Farmaceutica sugli scudi, auto elettriche sotto pressione e sorpresa Norvegia sull’energia.
Avvio prudente e senza una direzione univoca per le borse europee, che martedì hanno mostrato un quadro frammentato, riflesso di notizie societarie e macroeconomiche molto diverse tra loro. A spiccare è stato soprattutto il settore farmaceutico, mentre l’automotive elettrico ha vissuto una nuova giornata di riflessione.
Nelle prime fasi di scambio il Dax di Francoforte ha oscillato in territorio lievemente positivo, il Cac 40 di Parigi ha ceduto qualche frazione, mentre il Ftse 100 di Londra si è mosso intorno alla parità. Un equilibrio instabile, sostenuto da singole storie capaci di muovere interi comparti.
Novo Nordisk accelera dopo il via libera Usa
Il vero protagonista della mattinata è stato Novo Nordisk. Il colosso danese ha beneficiato della notizia arrivata dagli Stati Uniti: la Food and Drug Administration ha dato il via libera alla versione orale di Wegovy, primo farmaco GLP-1 in pillola destinato alla gestione del peso.
Si tratta di una formulazione a base di semaglutide orale da 25 mg, da assumere una volta al giorno. Secondo l’agenzia regolatoria americana, il farmaco è indicato non solo per la riduzione del peso corporeo in eccesso, ma anche per il mantenimento dei risultati nel lungo periodo e per la diminuzione del rischio di eventi cardiovascolari maggiori. La decisione FDA è stata comunicata il dicembre 2025 e ha immediatamente innescato acquisti sul titolo a Copenaghen.
Gli analisti sottolineano come la versione orale possa ampliare enormemente la platea di pazienti, abbattendo una delle principali barriere all’uso dei farmaci anti-obesità: l’iniezione.
Tesla rallenta in Europa, BYD guadagna spazio
Segnali meno incoraggianti arrivano invece dal fronte auto elettriche. I dati diffusi dall’Associazione Europea dei Costruttori di Automobili mostrano che a novembre le immatricolazioni di Tesla nell’Unione Europea, nei Paesi Efta e nel Regno Unito sono scese dell’11,8% su base annua, fermandosi a 22.801 veicoli.
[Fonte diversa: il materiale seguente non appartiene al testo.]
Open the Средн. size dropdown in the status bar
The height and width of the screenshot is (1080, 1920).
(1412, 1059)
La quota di mercato del gruppo americano è così calata al 2,1%, contro il 2,5% dello stesso mese del 2024. Il dato resta comunque migliore rispetto al minimo toccato a ottobre, quando la quota era scesa allo 0,6%, segno di una volatilità ancora elevata nelle vendite.
In controtendenza si muove BYD. Il costruttore cinese ha continuato a espandere la propria presenza nel Vecchio Continente, registrando una forte crescita annuale e consolidando la propria posizione in un mercato sempre più competitivo. Secondo diverse analisi di settore pubblicate tra novembre e dicembre 2025, BYD sta beneficiando di una gamma più ampia e di prezzi aggressivi.
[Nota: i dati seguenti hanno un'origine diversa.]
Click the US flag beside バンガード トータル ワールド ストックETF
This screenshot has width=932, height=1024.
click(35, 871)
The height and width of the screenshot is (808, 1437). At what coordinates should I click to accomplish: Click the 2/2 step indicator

La Norvegia sorprende sul fronte energetico
Dal comparto energia arriva un altro elemento di interesse. La produzione di petrolio della Norvegia ha superato le attese a novembre. I dati preliminari diffusi dalla Direzione Offshore Norvegese indicano una produzione media di 1,882 milioni di barili al giorno, superiore del 4,3% alle stime ufficiali.
Considerando anche liquidi di gas naturale e condensati, la produzione complessiva ha raggiunto 2,09 milioni di barili al giorno. Gli NGL hanno contribuito per circa 190 mila barili quotidiani, mentre il condensato ha aggiunto altri 19 mila barili.
In crescita anche il gas: le vendite di novembre si sono attestate a 10,8 miliardi di metri cubi standard, in aumento rispetto a ottobre. Numeri che rafforzano il ruolo strategico di Oslo come fornitore energetico chiave per l’Europa.
Cevian sale in Akzo Nobel
Infine, riflettori puntati su Akzo Nobel. L’investitore attivista Cevian Capital ha portato la propria partecipazione nel gruppo olandese delle vernici al 10,15%. L’operazione è emersa da una comunicazione pubblicata il dicembre 2025 dall’autorità di vigilanza dei mercati finanziari dei Paesi Bassi.
Una mossa che riaccende le aspettative su possibili pressioni per migliorare redditività e governance, in una fase in cui molte società industriali europee sono chiamate a dimostrare maggiore efficienza.